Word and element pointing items
»»

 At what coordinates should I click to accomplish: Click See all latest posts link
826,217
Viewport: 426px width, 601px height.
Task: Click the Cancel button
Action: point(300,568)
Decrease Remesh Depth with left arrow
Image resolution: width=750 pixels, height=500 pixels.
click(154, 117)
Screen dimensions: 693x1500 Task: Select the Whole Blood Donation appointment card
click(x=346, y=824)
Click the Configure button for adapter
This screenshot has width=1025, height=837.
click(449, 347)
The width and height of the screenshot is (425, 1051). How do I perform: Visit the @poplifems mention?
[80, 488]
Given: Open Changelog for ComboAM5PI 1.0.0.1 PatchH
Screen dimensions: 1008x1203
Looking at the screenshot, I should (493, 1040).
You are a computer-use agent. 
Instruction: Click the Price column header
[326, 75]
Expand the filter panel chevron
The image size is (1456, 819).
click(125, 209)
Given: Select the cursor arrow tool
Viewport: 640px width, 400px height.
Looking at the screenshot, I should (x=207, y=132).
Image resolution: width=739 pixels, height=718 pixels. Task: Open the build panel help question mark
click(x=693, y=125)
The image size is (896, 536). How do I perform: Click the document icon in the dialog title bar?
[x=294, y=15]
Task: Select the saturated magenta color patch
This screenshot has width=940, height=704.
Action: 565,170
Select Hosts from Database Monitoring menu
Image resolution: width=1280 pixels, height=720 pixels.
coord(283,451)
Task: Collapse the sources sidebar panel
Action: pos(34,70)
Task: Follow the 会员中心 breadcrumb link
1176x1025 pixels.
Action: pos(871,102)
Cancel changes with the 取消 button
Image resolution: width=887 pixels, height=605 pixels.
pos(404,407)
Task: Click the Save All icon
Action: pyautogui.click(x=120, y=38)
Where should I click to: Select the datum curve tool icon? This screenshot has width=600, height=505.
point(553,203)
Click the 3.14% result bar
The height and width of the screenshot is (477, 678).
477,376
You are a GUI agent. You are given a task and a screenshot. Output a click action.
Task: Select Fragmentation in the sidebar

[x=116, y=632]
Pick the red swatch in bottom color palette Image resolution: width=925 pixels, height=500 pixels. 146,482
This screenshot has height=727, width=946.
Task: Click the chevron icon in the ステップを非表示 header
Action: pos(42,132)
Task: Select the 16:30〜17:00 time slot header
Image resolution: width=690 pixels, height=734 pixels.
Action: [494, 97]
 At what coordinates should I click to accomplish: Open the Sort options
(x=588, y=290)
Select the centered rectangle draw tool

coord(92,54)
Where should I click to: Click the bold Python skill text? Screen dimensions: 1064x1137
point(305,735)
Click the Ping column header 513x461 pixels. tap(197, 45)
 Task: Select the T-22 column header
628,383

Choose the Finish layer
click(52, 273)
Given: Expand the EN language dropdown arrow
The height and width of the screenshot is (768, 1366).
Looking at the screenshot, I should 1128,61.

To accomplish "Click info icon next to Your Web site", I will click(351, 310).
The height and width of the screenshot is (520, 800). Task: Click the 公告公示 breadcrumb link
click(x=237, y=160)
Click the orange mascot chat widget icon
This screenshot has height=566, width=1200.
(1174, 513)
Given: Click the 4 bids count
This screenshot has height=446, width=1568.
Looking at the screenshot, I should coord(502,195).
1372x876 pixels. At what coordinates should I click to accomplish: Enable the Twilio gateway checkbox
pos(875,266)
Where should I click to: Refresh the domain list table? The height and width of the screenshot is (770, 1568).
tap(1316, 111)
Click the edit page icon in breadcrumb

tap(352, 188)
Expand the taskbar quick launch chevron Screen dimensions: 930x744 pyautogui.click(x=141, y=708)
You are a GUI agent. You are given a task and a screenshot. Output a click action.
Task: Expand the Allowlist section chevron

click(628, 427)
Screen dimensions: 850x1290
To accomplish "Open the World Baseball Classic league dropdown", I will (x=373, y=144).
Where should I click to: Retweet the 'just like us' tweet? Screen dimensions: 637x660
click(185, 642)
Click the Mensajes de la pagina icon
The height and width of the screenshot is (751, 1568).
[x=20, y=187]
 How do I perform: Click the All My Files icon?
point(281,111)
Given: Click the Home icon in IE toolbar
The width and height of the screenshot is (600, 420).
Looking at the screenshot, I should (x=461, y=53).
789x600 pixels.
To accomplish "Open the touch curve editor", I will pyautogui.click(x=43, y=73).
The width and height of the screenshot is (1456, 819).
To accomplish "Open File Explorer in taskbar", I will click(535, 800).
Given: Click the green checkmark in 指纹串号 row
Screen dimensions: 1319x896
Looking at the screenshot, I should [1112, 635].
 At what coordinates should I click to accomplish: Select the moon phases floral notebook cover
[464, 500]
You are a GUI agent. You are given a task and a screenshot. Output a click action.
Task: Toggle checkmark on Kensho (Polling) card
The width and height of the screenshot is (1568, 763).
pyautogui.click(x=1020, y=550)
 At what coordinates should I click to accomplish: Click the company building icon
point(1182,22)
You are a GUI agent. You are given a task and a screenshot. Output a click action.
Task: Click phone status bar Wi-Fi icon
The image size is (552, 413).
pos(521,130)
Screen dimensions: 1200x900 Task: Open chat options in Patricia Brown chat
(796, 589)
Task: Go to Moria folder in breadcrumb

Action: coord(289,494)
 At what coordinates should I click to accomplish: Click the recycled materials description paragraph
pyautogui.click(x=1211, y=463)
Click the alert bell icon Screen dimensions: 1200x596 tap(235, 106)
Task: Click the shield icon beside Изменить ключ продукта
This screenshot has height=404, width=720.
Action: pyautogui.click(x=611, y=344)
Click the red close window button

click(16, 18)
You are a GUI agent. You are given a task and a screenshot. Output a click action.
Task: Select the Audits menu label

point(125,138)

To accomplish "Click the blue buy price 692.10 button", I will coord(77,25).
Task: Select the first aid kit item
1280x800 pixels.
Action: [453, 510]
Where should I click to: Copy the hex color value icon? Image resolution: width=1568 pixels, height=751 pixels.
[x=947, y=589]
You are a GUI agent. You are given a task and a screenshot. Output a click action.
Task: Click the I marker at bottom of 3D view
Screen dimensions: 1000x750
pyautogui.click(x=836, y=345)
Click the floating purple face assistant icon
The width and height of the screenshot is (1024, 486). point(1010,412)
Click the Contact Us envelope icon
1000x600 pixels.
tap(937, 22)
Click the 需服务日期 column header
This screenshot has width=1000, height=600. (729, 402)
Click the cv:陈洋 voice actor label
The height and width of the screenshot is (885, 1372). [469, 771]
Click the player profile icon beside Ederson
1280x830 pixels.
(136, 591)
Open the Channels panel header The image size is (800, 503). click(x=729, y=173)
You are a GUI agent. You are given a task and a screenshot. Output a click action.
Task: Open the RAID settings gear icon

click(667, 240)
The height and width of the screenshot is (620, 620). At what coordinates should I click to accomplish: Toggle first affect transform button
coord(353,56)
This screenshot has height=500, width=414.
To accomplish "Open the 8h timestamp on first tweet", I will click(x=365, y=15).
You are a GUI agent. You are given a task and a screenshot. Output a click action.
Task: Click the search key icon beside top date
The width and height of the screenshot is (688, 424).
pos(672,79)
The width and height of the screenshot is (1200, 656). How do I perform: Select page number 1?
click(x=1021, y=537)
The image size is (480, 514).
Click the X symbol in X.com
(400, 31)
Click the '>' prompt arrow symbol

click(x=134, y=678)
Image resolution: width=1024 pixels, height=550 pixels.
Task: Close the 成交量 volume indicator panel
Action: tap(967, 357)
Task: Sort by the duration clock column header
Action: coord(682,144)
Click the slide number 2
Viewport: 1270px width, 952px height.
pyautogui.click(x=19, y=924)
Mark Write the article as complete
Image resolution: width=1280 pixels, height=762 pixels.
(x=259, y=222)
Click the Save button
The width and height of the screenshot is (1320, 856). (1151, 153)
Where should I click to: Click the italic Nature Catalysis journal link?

««

### Given request
Put the lines of all the items above into a JSON list of strings, one string per line, with blank lines left out.

### Result
[
  " At what coordinates should I click to accomplish: Click See all latest posts link",
  "826,217",
  "Viewport: 426px width, 601px height.",
  "Task: Click the Cancel button",
  "Action: point(300,568)",
  "Decrease Remesh Depth with left arrow",
  "Image resolution: width=750 pixels, height=500 pixels.",
  "click(154, 117)",
  "Screen dimensions: 693x1500 Task: Select the Whole Blood Donation appointment card",
  "click(x=346, y=824)",
  "Click the Configure button for adapter",
  "This screenshot has width=1025, height=837.",
  "click(449, 347)",
  "The width and height of the screenshot is (425, 1051). How do I perform: Visit the @poplifems mention?",
  "[80, 488]",
  "Given: Open Changelog for ComboAM5PI 1.0.0.1 PatchH",
  "Screen dimensions: 1008x1203",
  "Looking at the screenshot, I should (493, 1040).",
  "You are a computer-use agent. ",
  "Instruction: Click the Price column header",
  "[326, 75]",
  "Expand the filter panel chevron",
  "The image size is (1456, 819).",
  "click(125, 209)",
  "Given: Select the cursor arrow tool",
  "Viewport: 640px width, 400px height.",
  "Looking at the screenshot, I should (x=207, y=132).",
  "Image resolution: width=739 pixels, height=718 pixels. Task: Open the build panel help question mark",
  "click(x=693, y=125)",
  "The image size is (896, 536). How do I perform: Click the document icon in the dialog title bar?",
  "[x=294, y=15]",
  "Task: Select the saturated magenta color patch",
  "This screenshot has width=940, height=704.",
  "Action: 565,170",
  "Select Hosts from Database Monitoring menu",
  "Image resolution: width=1280 pixels, height=720 pixels.",
  "coord(283,451)",
  "Task: Collapse the sources sidebar panel",
  "Action: pos(34,70)",
  "Task: Follow the 会员中心 breadcrumb link",
  "1176x1025 pixels.",
  "Action: pos(871,102)",
  "Cancel changes with the 取消 button",
  "Image resolution: width=887 pixels, height=605 pixels.",
  "pos(404,407)",
  "Task: Click the Save All icon",
  "Action: pyautogui.click(x=120, y=38)",
  "Where should I click to: Select the datum curve tool icon? This screenshot has width=600, height=505.",
  "point(553,203)",
  "Click the 3.14% result bar",
  "The height and width of the screenshot is (477, 678).",
  "477,376",
  "You are a GUI agent. You are given a task and a screenshot. Output a click action.",
  "Task: Select Fragmentation in the sidebar",
  "[x=116, y=632]",
  "Pick the red swatch in bottom color palette Image resolution: width=925 pixels, height=500 pixels. 146,482",
  "This screenshot has height=727, width=946.",
  "Task: Click the chevron icon in the ステップを非表示 header",
  "Action: pos(42,132)",
  "Task: Select the 16:30〜17:00 time slot header",
  "Image resolution: width=690 pixels, height=734 pixels.",
  "Action: [494, 97]",
  " At what coordinates should I click to accomplish: Open the Sort options",
  "(x=588, y=290)",
  "Select the centered rectangle draw tool",
  "coord(92,54)",
  "Where should I click to: Click the bold Python skill text? Screen dimensions: 1064x1137",
  "point(305,735)",
  "Click the Ping column header 513x461 pixels. tap(197, 45)",
  " Task: Select the T-22 column header",
  "628,383",
  "Choose the Finish layer",
  "click(52, 273)",
  "Given: Expand the EN language dropdown arrow",
  "The height and width of the screenshot is (768, 1366).",
  "Looking at the screenshot, I should 1128,61.",
  "To accomplish \"Click info icon next to Your Web site\", I will click(351, 310).",
  "The height and width of the screenshot is (520, 800). Task: Click the 公告公示 breadcrumb link",
  "click(x=237, y=160)",
  "Click the orange mascot chat widget icon",
  "This screenshot has height=566, width=1200.",
  "(1174, 513)",
  "Given: Click the 4 bids count",
  "This screenshot has height=446, width=1568.",
  "Looking at the screenshot, I should coord(502,195).",
  "1372x876 pixels. At what coordinates should I click to accomplish: Enable the Twilio gateway checkbox",
  "pos(875,266)",
  "Where should I click to: Refresh the domain list table? The height and width of the screenshot is (770, 1568).",
  "tap(1316, 111)",
  "Click the edit page icon in breadcrumb",
  "tap(352, 188)",
  "Expand the taskbar quick launch chevron Screen dimensions: 930x744 pyautogui.click(x=141, y=708)",
  "You are a GUI agent. You are given a task and a screenshot. Output a click action.",
  "Task: Expand the Allowlist section chevron",
  "click(628, 427)",
  "Screen dimensions: 850x1290",
  "To accomplish \"Open the World Baseball Classic league dropdown\", I will (x=373, y=144).",
  "Where should I click to: Retweet the 'just like us' tweet? Screen dimensions: 637x660",
  "click(185, 642)",
  "Click the Mensajes de la pagina icon",
  "The height and width of the screenshot is (751, 1568).",
  "[x=20, y=187]",
  " How do I perform: Click the All My Files icon?",
  "point(281,111)",
  "Given: Click the Home icon in IE toolbar",
  "The width and height of the screenshot is (600, 420).",
  "Looking at the screenshot, I should (x=461, y=53).",
  "789x600 pixels.",
  "To accomplish \"Open the touch curve editor\", I will pyautogui.click(x=43, y=73).",
  "The width and height of the screenshot is (1456, 819).",
  "To accomplish \"Open File Explorer in taskbar\", I will click(535, 800).",
  "Given: Click the green checkmark in 指纹串号 row",
  "Screen dimensions: 1319x896",
  "Looking at the screenshot, I should [1112, 635].",
  " At what coordinates should I click to accomplish: Select the moon phases floral notebook cover",
  "[464, 500]",
  "You are a GUI agent. You are given a task and a screenshot. Output a click action.",
  "Task: Toggle checkmark on Kensho (Polling) card",
  "The width and height of the screenshot is (1568, 763).",
  "pyautogui.click(x=1020, y=550)",
  " At what coordinates should I click to accomplish: Click the company building icon",
  "point(1182,22)",
  "You are a GUI agent. You are given a task and a screenshot. Output a click action.",
  "Task: Click phone status bar Wi-Fi icon",
  "The image size is (552, 413).",
  "pos(521,130)",
  "Screen dimensions: 1200x900 Task: Open chat options in Patricia Brown chat",
  "(796, 589)",
  "Task: Go to Moria folder in breadcrumb",
  "Action: coord(289,494)",
  " At what coordinates should I click to accomplish: Click the recycled materials description paragraph",
  "pyautogui.click(x=1211, y=463)",
  "Click the alert bell icon Screen dimensions: 1200x596 tap(235, 106)",
  "Task: Click the shield icon beside Изменить ключ продукта",
  "This screenshot has height=404, width=720.",
  "Action: pyautogui.click(x=611, y=344)",
  "Click the red close window button",
  "click(16, 18)",
  "You are a GUI agent. You are given a task and a screenshot. Output a click action.",
  "Task: Select the Audits menu label",
  "point(125,138)",
  "To accomplish \"Click the blue buy price 692.10 button\", I will coord(77,25).",
  "Task: Select the first aid kit item",
  "1280x800 pixels.",
  "Action: [453, 510]",
  "Where should I click to: Copy the hex color value icon? Image resolution: width=1568 pixels, height=751 pixels.",
  "[x=947, y=589]",
  "You are a GUI agent. You are given a task and a screenshot. Output a click action.",
  "Task: Click the I marker at bottom of 3D view",
  "Screen dimensions: 1000x750",
  "pyautogui.click(x=836, y=345)",
  "Click the floating purple face assistant icon",
  "The width and height of the screenshot is (1024, 486). point(1010,412)",
  "Click the Contact Us envelope icon",
  "1000x600 pixels.",
  "tap(937, 22)",
  "Click the 需服务日期 column header",
  "This screenshot has width=1000, height=600. (729, 402)",
  "Click the cv:陈洋 voice actor label",
  "The height and width of the screenshot is (885, 1372). [469, 771]",
  "Click the player profile icon beside Ederson",
  "1280x830 pixels.",
  "(136, 591)",
  "Open the Channels panel header The image size is (800, 503). click(x=729, y=173)",
  "You are a GUI agent. You are given a task and a screenshot. Output a click action.",
  "Task: Open the RAID settings gear icon",
  "click(667, 240)",
  "The height and width of the screenshot is (620, 620). At what coordinates should I click to accomplish: Toggle first affect transform button",
  "coord(353,56)",
  "This screenshot has height=500, width=414.",
  "To accomplish \"Open the 8h timestamp on first tweet\", I will click(x=365, y=15).",
  "You are a GUI agent. You are given a task and a screenshot. Output a click action.",
  "Task: Click the search key icon beside top date",
  "The width and height of the screenshot is (688, 424).",
  "pos(672,79)",
  "The width and height of the screenshot is (1200, 656). How do I perform: Select page number 1?",
  "click(x=1021, y=537)",
  "The image size is (480, 514).",
  "Click the X symbol in X.com",
  "(400, 31)",
  "Click the '>' prompt arrow symbol",
  "click(x=134, y=678)",
  "Image resolution: width=1024 pixels, height=550 pixels.",
  "Task: Close the 成交量 volume indicator panel",
  "Action: tap(967, 357)",
  "Task: Sort by the duration clock column header",
  "Action: coord(682,144)",
  "Click the slide number 2",
  "Viewport: 1270px width, 952px height.",
  "pyautogui.click(x=19, y=924)",
  "Mark Write the article as complete",
  "Image resolution: width=1280 pixels, height=762 pixels.",
  "(x=259, y=222)",
  "Click the Save button",
  "The width and height of the screenshot is (1320, 856). (1151, 153)",
  "Where should I click to: Click the italic Nature Catalysis journal link?"
]